Friday, March 16, 2012

The Emptiness of Being a Man

I watched Midnight in Paris today. It was delightful to see Dali and Stein and Hemingway and Picasso on the screen. Paris seemed a little antiseptic, a little too clean, but still, it was beautiful, and it made me want to go back. It also made me sad, and this made me want a poem tonight. I opened my anthology, and this is where I landed: Joao Cabral de Melo Neto is speaking of what it means to feel empty.

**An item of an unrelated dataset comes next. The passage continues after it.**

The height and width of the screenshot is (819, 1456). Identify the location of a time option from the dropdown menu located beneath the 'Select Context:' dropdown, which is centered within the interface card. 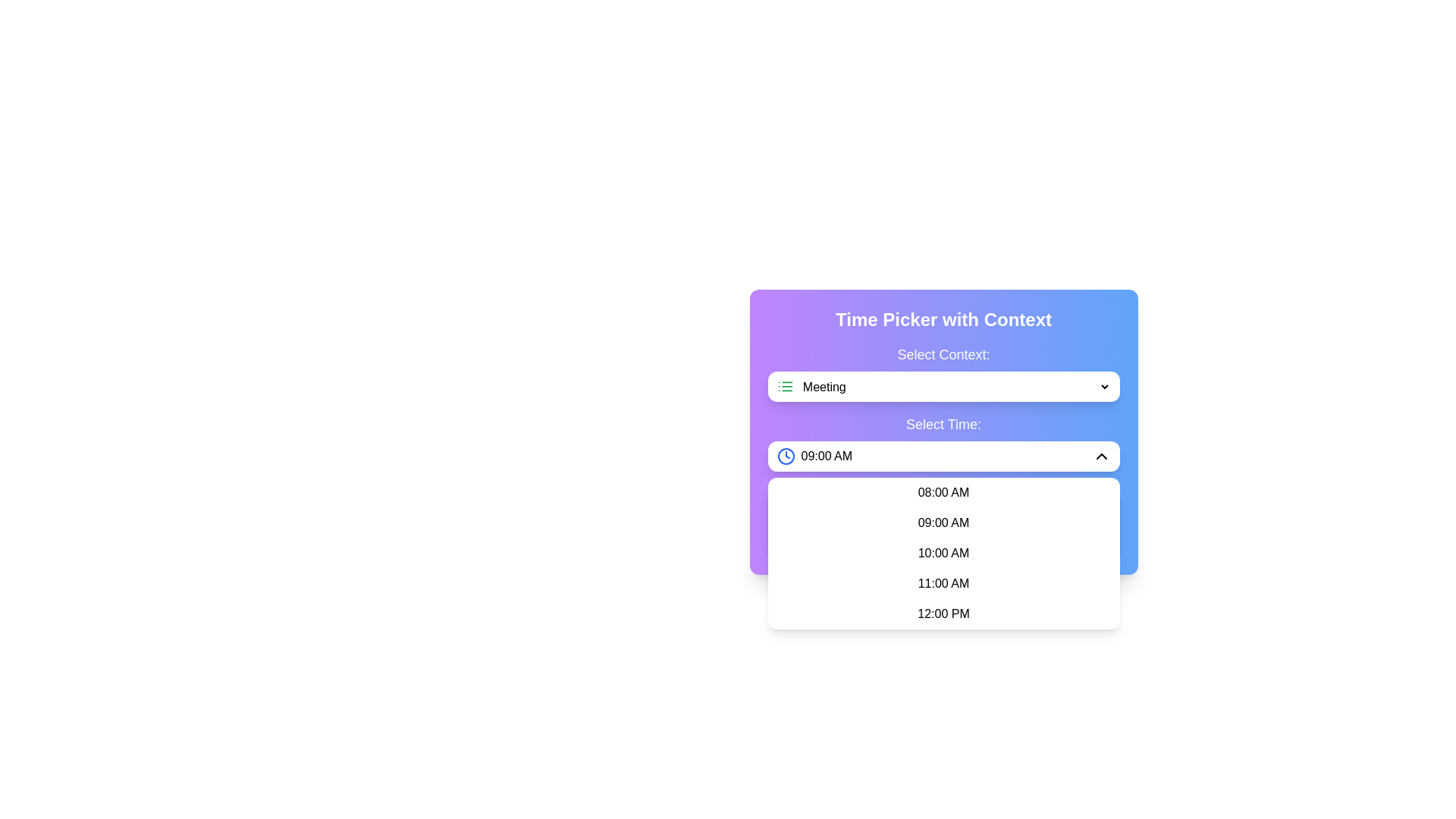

The Emptiness of Being a Man

The emptiness of being a man is not like
any other: not like an empty coat
or empty sack (things which do not stand up
when empty, such as an empty man),
the emptiness of man is more like fullness
the swollen things which keep on swelling,
the way a sack must feel
that is being filled, or any sack at all.
The emptiness of man, this full emptiness,
is not like a sack of bricks' emptiness
or a sack of rivets', it does not have the pulse
that beats in a seed bag or bag of eggs.

The emptiness of man, though it resembles
fullness, and seems all of a piece, actually
is made of nothings, bits of emptiness,
like the sponge, empty when filled,
swollen like the sponge, with air, with empty air,
it has copied its very structure from the sponge,
it has made up in clusters, of bubbles, of non-grapes.
Man's empty fullness is like a sack
filled with sponges, is filled with emptiness;
man's emptiness, or swollen emptiness,
or the emptiness that swells by being empty.